- EXERCISE BRIEF: The copy has to match the records word for word and include no pictures.

[Opening ENTRIES SUPPLIED section]

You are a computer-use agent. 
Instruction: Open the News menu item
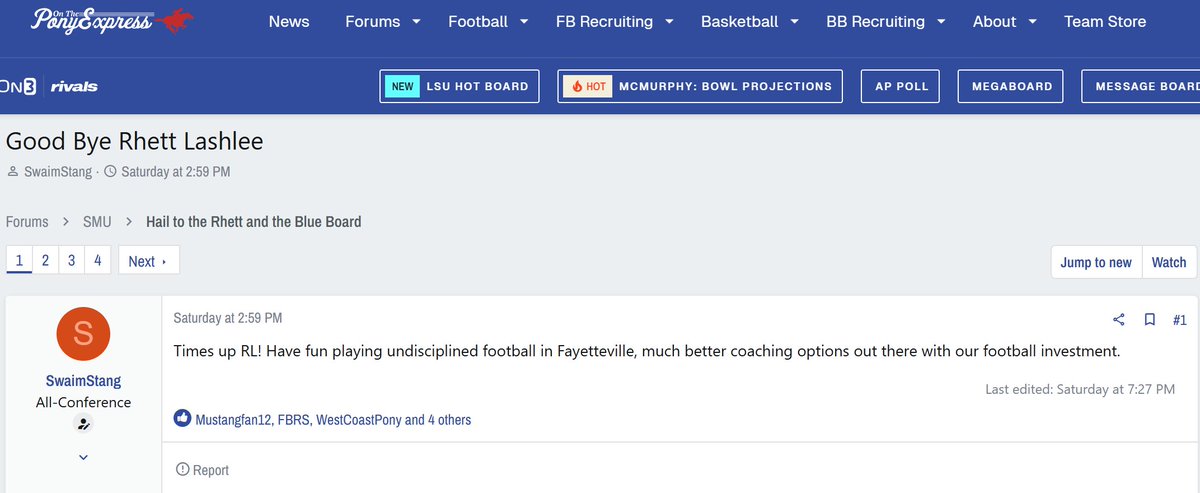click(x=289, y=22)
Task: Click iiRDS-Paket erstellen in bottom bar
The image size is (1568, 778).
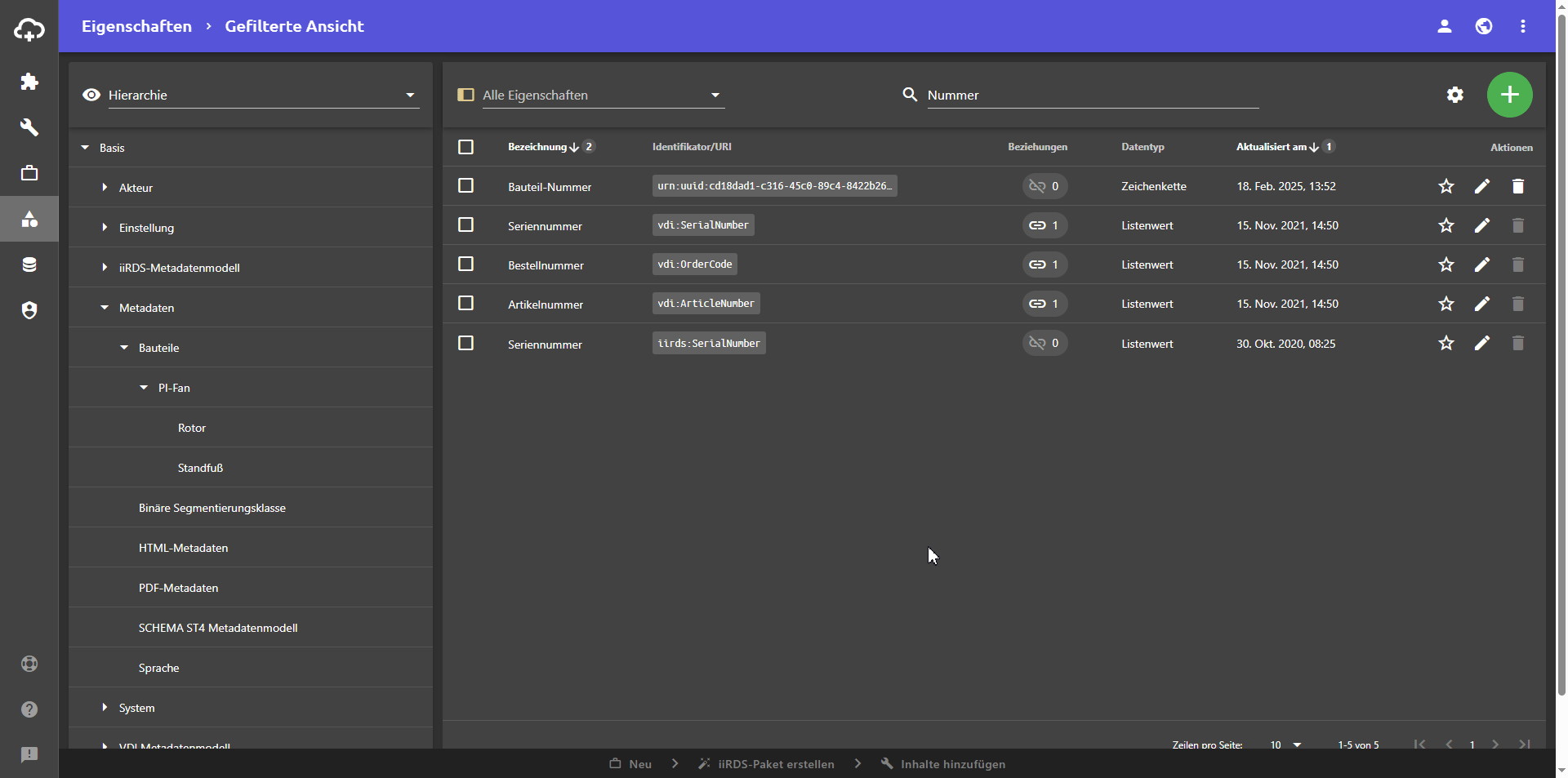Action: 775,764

[Closing ENTRIES SUPPLIED section]

- ANSWER FOR THE TASK:
You are a computer-use agent. 
Instruction: Open the News menu item
click(x=289, y=22)
Task: Click iiRDS-Paket erstellen in bottom bar
The image size is (1568, 778).
Action: 775,764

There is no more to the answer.